Entonces ¿de aquellos barros estos lodos?

¿Es la obsesión el inevitable reverso del progreso?

¿O acaso es todavía posible un progreso (esa idea nueva, no solo en Europa, sino en los continentes más desfavorecidos, de que una vida es una vida y que nada vale más que eso) sin ceder necesariamente a ese otro (el de una humanidad asustada que, al ritmo que crece la viralidad de la opinión, aceptará un día, como algo natural, el cierre permanente de las fronteras, la desconfianza en el otro o el seguimiento digital)?

Para eso haría falta que aprendiésemos a guardar distancia de seguridad con las redes sociales y sus delirios llenos de bulos.

Para eso haría falta que los “espectaculócratas” de la televisión se replanteen la puesta en escena, que crea un desasosiego innecesario con el continuo recuento de muertos planetario y cotidiano que nunca nos han impuesto para, por ejemplo, los muertos por cáncer.

Haría falta que aprendiésemos a guardar distancia de seguridad con las redes sociales y sus delirios llenos de bulos

Tendríamos que preguntarnos, todos juntos, si la justa lucha contra la epidemia necesita este apagón absoluto ante otras cuestiones urgentes: el retorno del Dáesh en Oriente Próximo, al avance de los imperios ruso y chino, o la fatídica deconstrucción de la Unión Europea.

Sería fundamental que, sin cuestionar la sagrada unión que les debemos a nuestras enfermeras, enfermeros, médicos y médicas y demás personal sanitario, metiéramos en el orden del día de nuestros debates futuros la cuestión de qué privilegios, pero también qué derechos y libertades, estamos dispuestos a sacrificar en el altar de nuestro sueño de un Estado sanitario que nos curará de todo, hasta la muerte.

Por otra parte, si bien es cierto que gobernar no solo significa prever sino también elegir, no estaría de más que nuestros representantes tuvieran el valor de decir lo que costará detener la producción, si esta se generalizara en Francia, en términos de destrucción de la riqueza y, por tanto, de desempleo masivo, y, por tanto, de miseria y sufrimiento social y, por tanto, de vidas humanas.

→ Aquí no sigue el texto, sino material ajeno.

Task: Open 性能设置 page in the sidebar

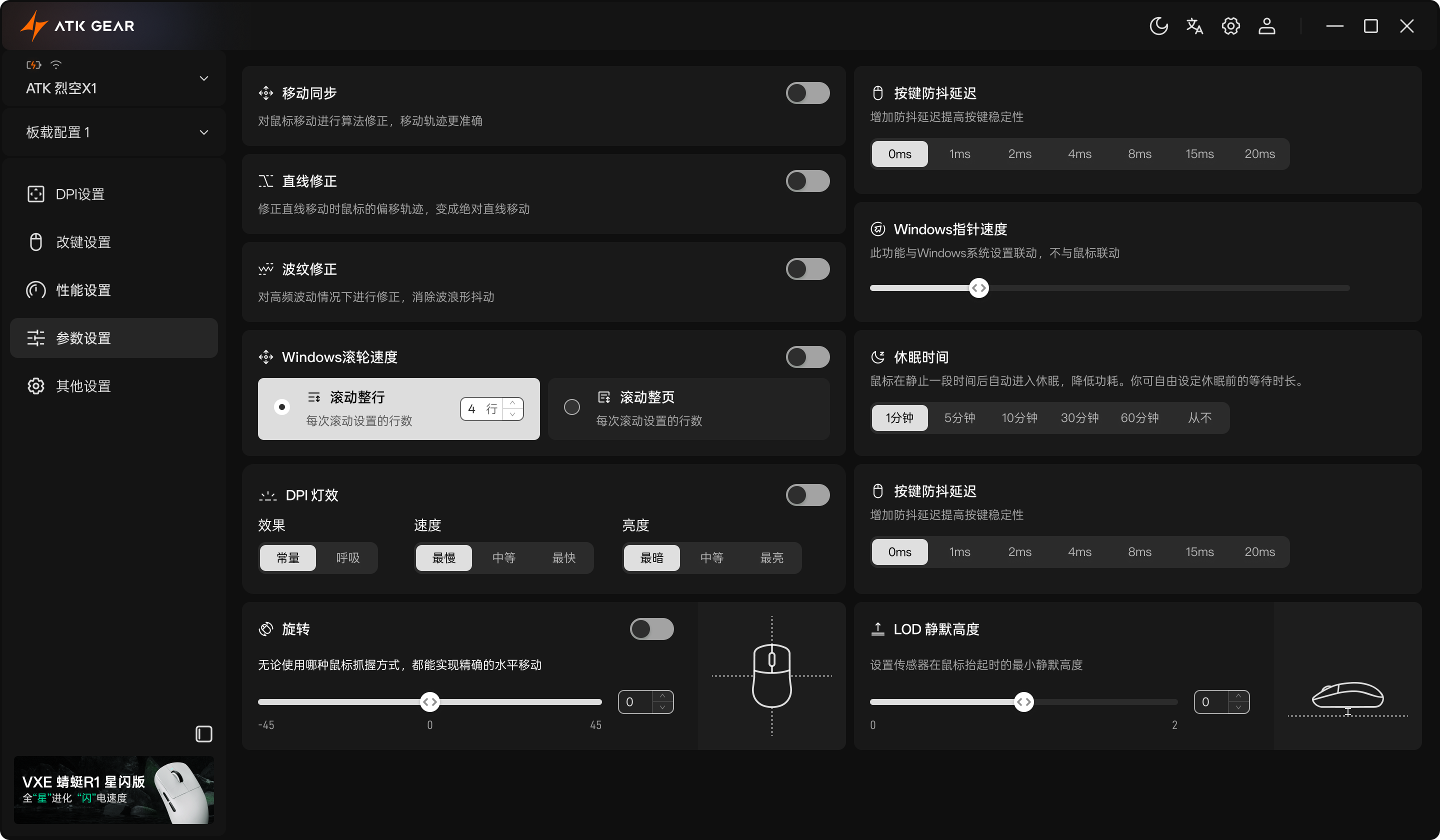Action: 83,290
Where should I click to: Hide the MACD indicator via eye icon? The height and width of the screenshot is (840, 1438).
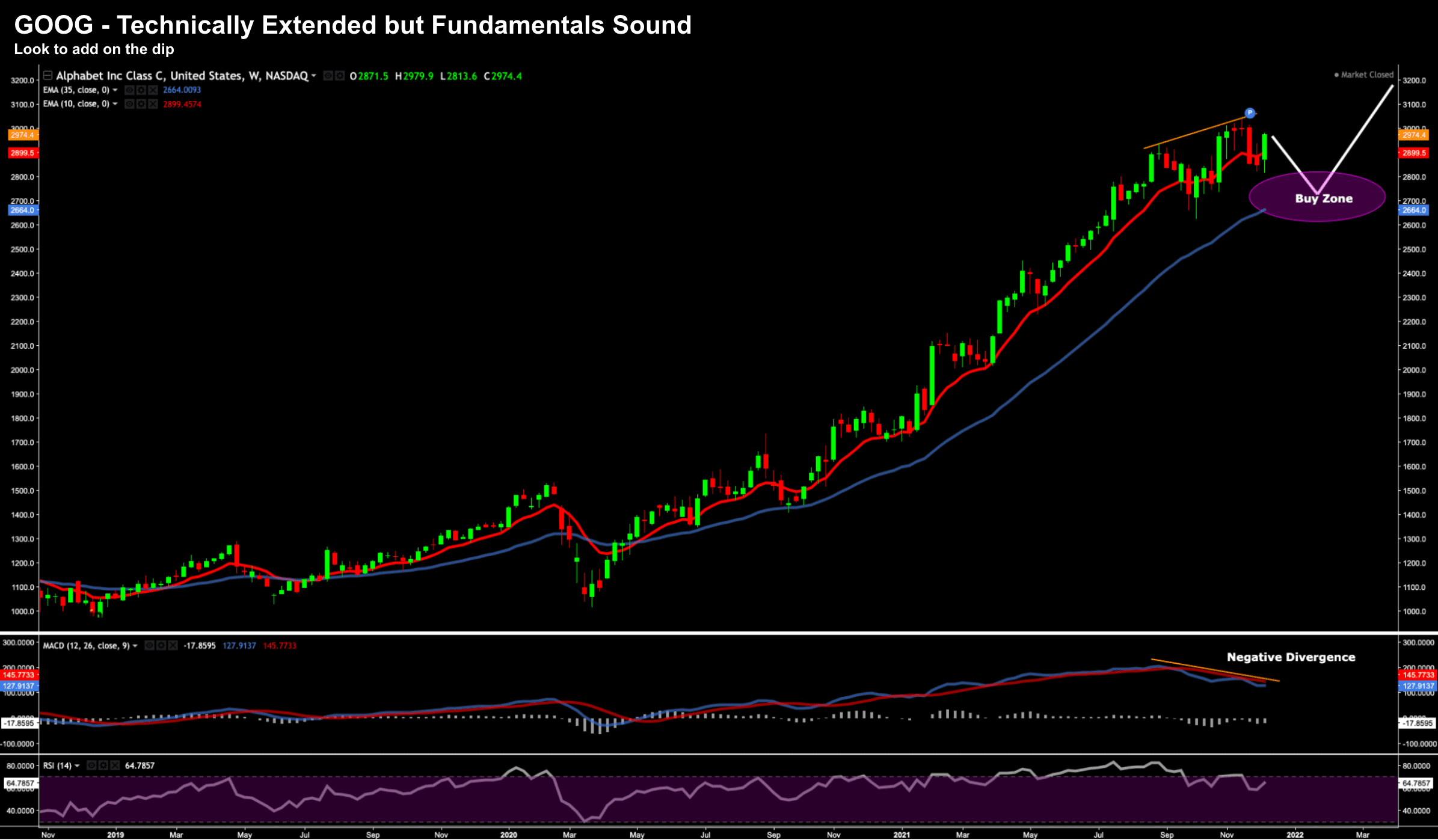(x=149, y=645)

Son cuestiones de lo más complejas.

Para muchos, terribles. 

Cuando vemos el ritmo de fallecimientos —muertos a los que no se puede ni velar ni presentar nuestros respetos—, estas cuestiones parecen quedar al margen.

Pero, menos para ceder a la embriaguez de una lucha contra el virus que no mida los daños colaterales, esas mismas preguntas son las que se debe plantear una democracia digna de llevar ese nombre, además del de responsable.